The overall goal of this undertaking was to lower network latency.
Our engine is extremely fast, serving search queries in less than 15ms on average, even on bigger stores with hundreds of thousands of SKUs (however without color engine). This number doesn’t leave much room for further improvements.
Contrast that to the time required for a network packet to travel from the East coast to West coast and back is about 65ms. To travel from LA to Sao Paulo, Brazil and back is about 165ms. Compare that with 15ms required to serve a request.
To fight the speed of light we had servers deployed at different geographic locations for a period of time. The following are things we tried and didn’t prove to be that effective: GeoDNS services like Azure Traffic Manager and Amazon Geolocation routing policy; 3rd party Anycast-ed private cloud.
The last iteration started almost a year ago in September 2018. We applied for our IPv4 address block and ASN at ARIN. This process took almost 10 months to complete. We received our assigned block in July.
Check console command> whois 64.4.174.4
This finally allowed us to start building our Anycast network with our routing policies, and freedom to choose data centers, wherever we want or to be more precise where customers of our stores running on us are.
Anycast is a network addressing and routing methodology in which a single destination address has multiple routing paths to two or more endpoint destinations. Routers will select the desired path on the basis of number of hops, distance, lowest cost, latency measurements or based on the least congested route. Anycast networks are widely used for content delivery network (CDN) products to bring their content closer to the end user.
As we already had a distributed search cloud, switching it from GeoDNS to Anycast was fairly simple. Interesting things started to unveil after that.
1. As our network is not tied to a single hosting provider anymore, we have a better choice where we can locate our servers. A couple of things emerged following this: we added a new server to Sao Paulo to better serve our South American clients. We moved one server from San Jose to Los Angeles as our analytic shows that our LA datacenter has better network connectivity and receives more traffic. And finally, we deployed a server in Dallas, TX. This ends up with POPs in 5 regions: New Jersey, Virginia, California, Texas, Sao Paulo.
2. We improved our analytics tool so now we capture network roundtrip time from end-customer to our search service and back. This gives us insights on our overall network performance and points on places for improvement. As a result, we’ve come up with a methodology on how to choose data centers to host our servers. We are going to repeat it from time to time – our current plan is to run an experiment every 3 or 4 months.

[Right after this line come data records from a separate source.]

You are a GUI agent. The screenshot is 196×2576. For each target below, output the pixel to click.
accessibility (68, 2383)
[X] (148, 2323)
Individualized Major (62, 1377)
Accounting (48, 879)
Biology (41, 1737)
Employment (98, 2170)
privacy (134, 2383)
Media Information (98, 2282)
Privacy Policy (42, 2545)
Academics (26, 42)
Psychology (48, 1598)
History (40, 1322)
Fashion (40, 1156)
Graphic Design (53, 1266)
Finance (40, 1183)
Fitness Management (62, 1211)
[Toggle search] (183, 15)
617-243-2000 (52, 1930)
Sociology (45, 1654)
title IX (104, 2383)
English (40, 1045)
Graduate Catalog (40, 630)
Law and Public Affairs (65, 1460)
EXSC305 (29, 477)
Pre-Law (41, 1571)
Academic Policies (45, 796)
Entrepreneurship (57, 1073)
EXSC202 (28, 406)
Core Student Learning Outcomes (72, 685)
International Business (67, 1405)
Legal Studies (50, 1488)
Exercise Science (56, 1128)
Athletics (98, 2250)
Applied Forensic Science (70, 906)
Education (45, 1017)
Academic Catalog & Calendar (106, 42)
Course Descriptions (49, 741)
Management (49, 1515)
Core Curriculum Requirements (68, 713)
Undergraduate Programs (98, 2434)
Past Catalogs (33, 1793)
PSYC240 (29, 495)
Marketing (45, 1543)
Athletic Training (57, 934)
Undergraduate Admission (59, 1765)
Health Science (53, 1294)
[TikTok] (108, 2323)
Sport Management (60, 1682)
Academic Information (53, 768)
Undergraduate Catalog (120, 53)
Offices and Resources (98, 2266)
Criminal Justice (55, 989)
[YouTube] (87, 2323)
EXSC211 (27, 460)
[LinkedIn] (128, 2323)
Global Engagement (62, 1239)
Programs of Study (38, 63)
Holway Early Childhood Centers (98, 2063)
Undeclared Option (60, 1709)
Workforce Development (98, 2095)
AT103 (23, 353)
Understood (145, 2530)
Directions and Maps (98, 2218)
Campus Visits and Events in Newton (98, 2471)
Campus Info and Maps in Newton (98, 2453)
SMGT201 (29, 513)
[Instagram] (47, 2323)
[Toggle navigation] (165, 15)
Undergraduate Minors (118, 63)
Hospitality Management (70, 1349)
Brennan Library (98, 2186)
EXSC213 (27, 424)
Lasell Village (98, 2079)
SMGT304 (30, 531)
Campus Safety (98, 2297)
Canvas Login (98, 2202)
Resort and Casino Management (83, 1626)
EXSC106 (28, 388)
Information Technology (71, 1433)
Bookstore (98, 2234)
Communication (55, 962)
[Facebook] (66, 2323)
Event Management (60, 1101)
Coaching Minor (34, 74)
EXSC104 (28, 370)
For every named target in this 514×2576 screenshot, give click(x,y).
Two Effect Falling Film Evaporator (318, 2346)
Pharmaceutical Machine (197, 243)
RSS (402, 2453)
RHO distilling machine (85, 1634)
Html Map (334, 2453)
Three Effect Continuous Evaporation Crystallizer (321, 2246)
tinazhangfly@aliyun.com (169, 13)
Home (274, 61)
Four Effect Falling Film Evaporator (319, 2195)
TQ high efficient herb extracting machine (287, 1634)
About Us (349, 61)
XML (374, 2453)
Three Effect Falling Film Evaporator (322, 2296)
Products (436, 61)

3. As we re-deployed the servers, we also took the opportunity to upgrade the hardware. Now a majority runs on 3.8Ghz CPUs instead of 2.4Ghz and with better SSDs. This means search queries are served faster.
As far as software is concerned, we also implemented a couple updates to lower latency.

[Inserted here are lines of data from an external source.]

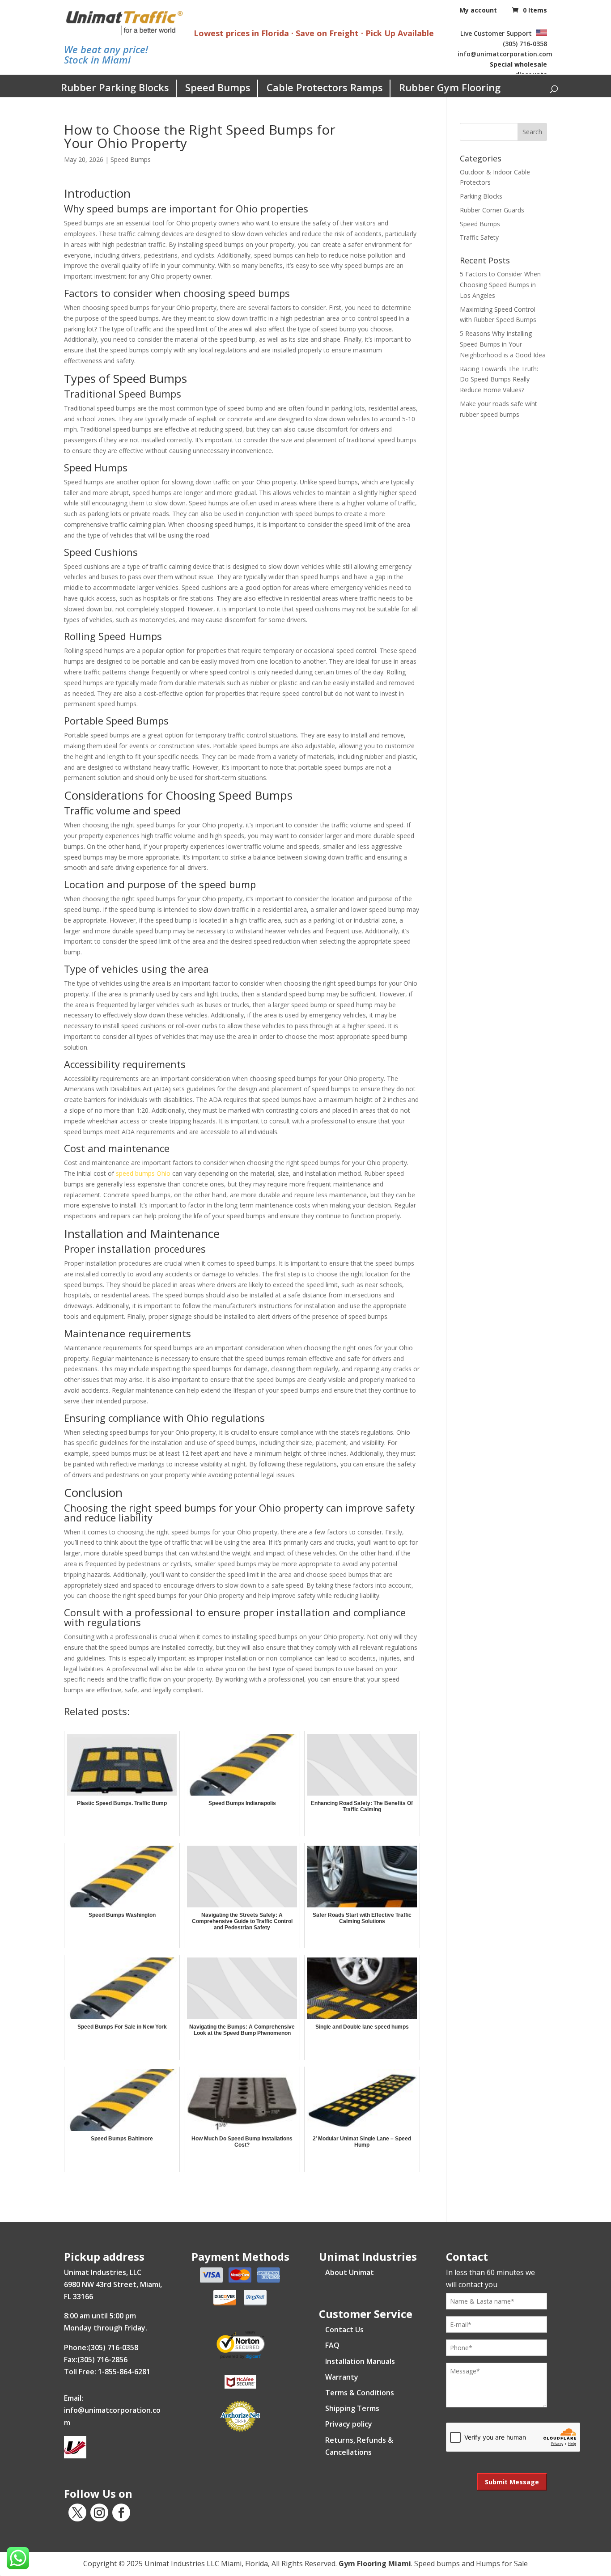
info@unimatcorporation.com (505, 54)
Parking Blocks (481, 196)
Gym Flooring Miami (375, 2563)
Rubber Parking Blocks (115, 87)
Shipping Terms (352, 2408)
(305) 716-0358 (525, 43)
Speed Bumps (217, 87)
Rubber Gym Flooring (450, 87)
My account (478, 10)
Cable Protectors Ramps (325, 87)
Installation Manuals (360, 2361)
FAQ (332, 2345)
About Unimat (349, 2272)
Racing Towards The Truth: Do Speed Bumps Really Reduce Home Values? (499, 379)
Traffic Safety (479, 237)
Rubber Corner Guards (492, 210)
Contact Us (344, 2329)
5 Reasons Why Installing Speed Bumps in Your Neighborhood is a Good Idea (503, 344)
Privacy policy (348, 2424)
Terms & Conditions (359, 2393)
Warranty (341, 2377)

4. We moved from gzip compression to Brotli compression for static content, which saved around 28% of network transfer time. That’s because Brotli gives a better compression ratio:
· Javascript files compressed with Brotli are 14% smaller than gzip.
· HTML files are 21% smaller than gzip.
· CSS files are 17% smaller than gzip.
5. We re-configured front-end servers to support HTTP/2.
HTTP/2 (originally named HTTP/2.0) is a major revision of the HTTP network protocol used by the World Wide Web. The primary goals for HTTP/2 are to reduce latency by enabling full request and response multiplexing, minimize protocol overhead via efficient compression of HTTP header fields, and add support for request prioritization and server push.
This also improves overall speed and responsiveness.
Why not just use Cloudflare?
As we use a great deal of dynamic content, Cloudflare solution that caches information won’t let us achieve the level of speed we want. The amount of content is extensive because we try to personalize customer’s journeys, so every query is responded with different search results.
If we used Cloudflare servers for static content we’d need to use two domain names – one for static content, and one for dynamic. That would lead to a more complex configuration with no substantial benefits.
What’s next?
We are keeping an eye on HTTP/3 support, waiting for its support in mainstream software.
We found that mobile traffic differs dramatically from landline traffic in performance and characteristics. We also found that depending on origin, ISPs search requests may go to a sub-optimal location. We have to enhance our reporting tools to understand which ISPs give us the most hassle first. Then, we are going to re-run our datacenter selection methodology from time to time.